Depending on the sophistication of the failover script or the topology manager, it is of course possible to figure out which replica has received the latest transactions (using GTIDs and/or the binary log position), but it makes the whole scenario much more complex.

For our setup, we have chosen to enable semi-sync on only one of the replicas and never promote the second asynchronous replica. This can be achieved with orchestrator’s brand new EnforceExactSemiSyncReplicas option (see below).

Re-using a failed source

Even though the semi-sync documentation clearly states that you should never re-use a failed source, I feel obligated to repeat it here, because the implications of re-using a failed source are quite significant.

Here’s what the docs say:

“With semisynchronous replication, if the source crashes and a failover to a replica is carried out, the failed source should not be reused as the replication source, and should be discarded. It could have transactions that were not acknowledged by any replica, which were therefore not committed before the failover.“

This paragraph talks about the crash point 1 scenario from above. When a transaction is written to the binary log on the source (A), but it didn’t make it to B or C, this transaction officially never happened from the application perspective and from the perspective of B and C.

If you now re-use A (even as a replica of B or C), there will be a renegade transaction in A. In the best case, A won’t start up properly. In the worst case, you won’t notice for a while, but the state of source and replicas won’t be identical.

Bottom line: Don’t ever re-use a failed source. Rebuild it using xtrabackup from the promoted new source.

Automated failover is hard

While replication is part of MySQL’s core feature set, topology management and automated failover is not. What that means is that in the case a source host goes down, or has to be taken down for maintenance, MySQL won’t decide on a new source, change replication targets and it certainly won’t tell your application which of the replicas the new source host is.

To achieve an automated failover from a failed source to a replica, you have to employ the services of other tools. Unfortunately, the tool landscape for MySQL failover has changed over the years and it’s still a little bit of a wild wild west out there.

keepalived, VIPs and roll-your-own scripts: not for lossless failover!

For a very long time, we were using a failover mechanism that was based on keepalived, a floating virtual IP address (VIP) and some custom monitoring and failover scripts.

In this setup, the application talks to the MySQL source host via a floating IP address, which is controlled and managed by keepalived. Each MySQL host runs keepalived, which regularly runs a monitoring script that performs basic checks (1). If the health check of the MySQL source fails, it moves the VIP to the replica host that will become the new source (2) and then (!) triggers a notify script which will flip the host to read/write to become the new source (3).

This setup actually works quite well, requiring few moving pieces and no extra hosts.
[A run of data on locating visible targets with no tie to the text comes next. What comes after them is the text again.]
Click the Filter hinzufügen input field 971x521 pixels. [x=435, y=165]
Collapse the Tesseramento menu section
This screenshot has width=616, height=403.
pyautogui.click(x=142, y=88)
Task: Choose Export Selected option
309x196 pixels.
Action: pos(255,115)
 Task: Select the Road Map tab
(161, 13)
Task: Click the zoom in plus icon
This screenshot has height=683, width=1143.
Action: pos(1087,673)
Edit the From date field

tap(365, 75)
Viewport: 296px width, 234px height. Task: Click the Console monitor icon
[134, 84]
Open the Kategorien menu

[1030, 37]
However, in our experience it is much less robust than a proxy based setup and not suitable if you require lossless failover with semi-sync. Here’s a (non-exhaustive) list of issues we ran into:

keepalived doesn’t know anything about MySQL. It just manages a VIP and isn’t aware of the MySQL topology. It doesn’t know who the source is, what the read_only flag is set to or if semi-sync is enabled. All of that has to be done by you in your own scripts. Not only is that a lot of work, it is also prone to error. You have to manually implement a mutex lock to make sure only one script runs at a time, you have to implement waiting for the relay logs to be processed, fencing, and you have to manually flip the read only and semi-sync state. Lots to do, lots to go wrong.

keepalived is decentralized. It works by all participating nodes communicating with one another. What that means is that if the communication between the nodes is (even momentarily) interrupted, there is a significant risk of split-brain and with that, the risk that two nodes will try to grab the VIP and declare themselves the source with read_only=0. While the network layer will obviously ensure that only one host has the VIP, it could still flap back and forth between the hosts. The consequences of that are quite catastrophic, as it can lead to two MySQL hosts applying transactions. The perfect storm.
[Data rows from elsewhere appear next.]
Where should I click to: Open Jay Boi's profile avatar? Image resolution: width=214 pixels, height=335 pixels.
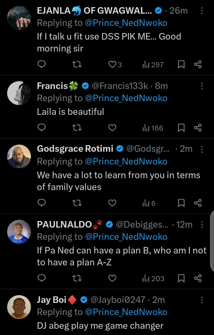pyautogui.click(x=19, y=307)
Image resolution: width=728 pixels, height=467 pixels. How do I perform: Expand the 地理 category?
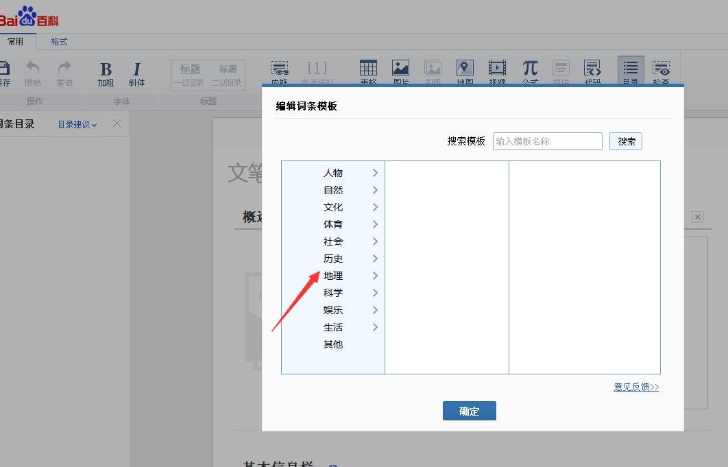333,276
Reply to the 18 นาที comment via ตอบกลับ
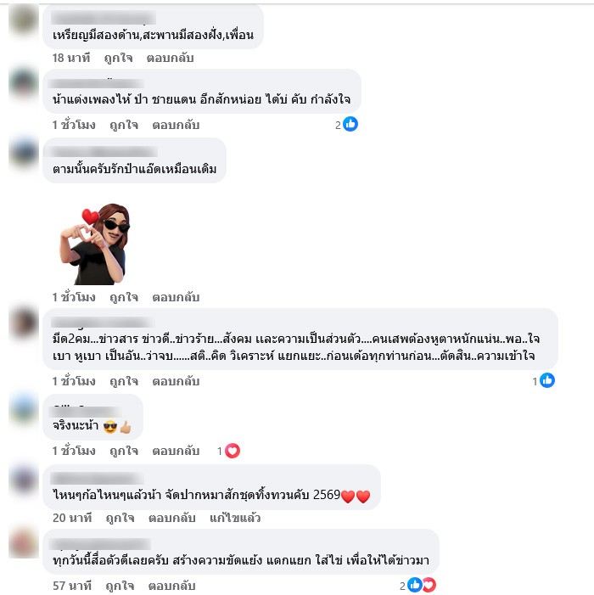This screenshot has height=595, width=594. (171, 58)
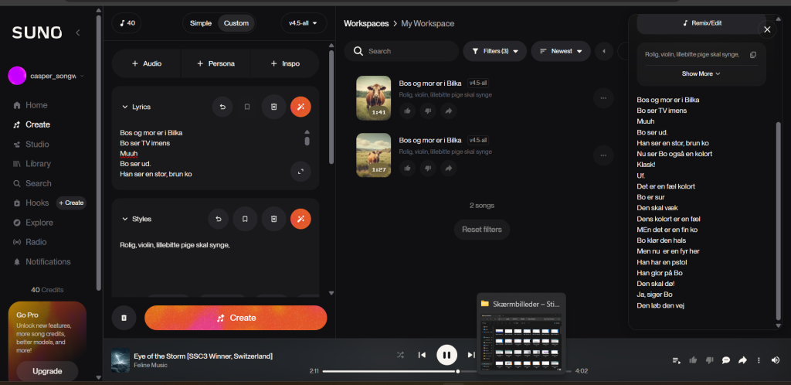Open more options for the first song
Screen dimensions: 791x385
603,97
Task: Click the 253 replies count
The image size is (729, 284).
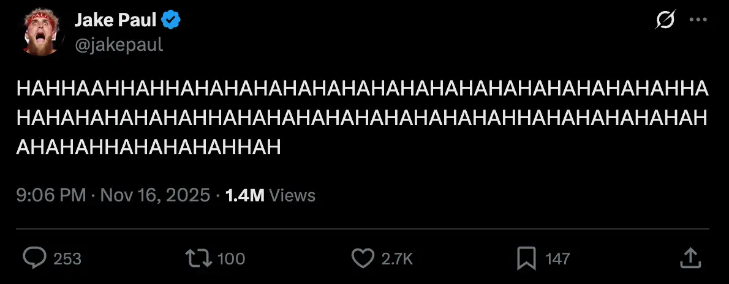Action: [x=67, y=259]
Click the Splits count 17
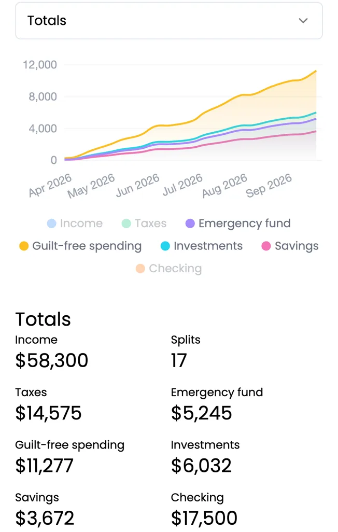 [179, 360]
I could go on, but I’ll leave it at that. We had lots of trouble with this solution when we really started playing Chaos Monkey so I advise against this if you like your data.

HAproxy/ProxySQL, orchestrator, Consul and Consul Template

Luckily, there are a few popular setups out there that work quite nicely and don’t experience the above mentioned problems. Pretty much all of them revolve around using a combination of ProxySQL or HAproxy, orchestrator, Consul, and Consul Template. There are a number of great resources (4 links!) out there describing them, so I’ll be brief.

(Note that in this illustration, “proxy” can be HAproxy or ProxySQL. See below for details.)

All of the linked setups rely on monitoring the MySQL hosts for their health (responsiveness, replication, lag, …) using the topology manager orchestrator, and proxying SQL traffic through either HAproxy (TCP-level proxy) or ProxySQL (application-level proxy) to the current MySQL source host.

When orchestrator detects a failure on the source host (A), it first determines which of the replicas will become the new source, either B or C. Once it has figured that out, it repoints MySQL replication (stop slave; change master to …; start slave) of the remaining hosts and isolates the failed source (A). After that, it tells the proxy (HAproxy or ProxySQL) to repoint to a different host. In the most popular setup, this happens by dynamically updating the configuration through Consul and Consul Template.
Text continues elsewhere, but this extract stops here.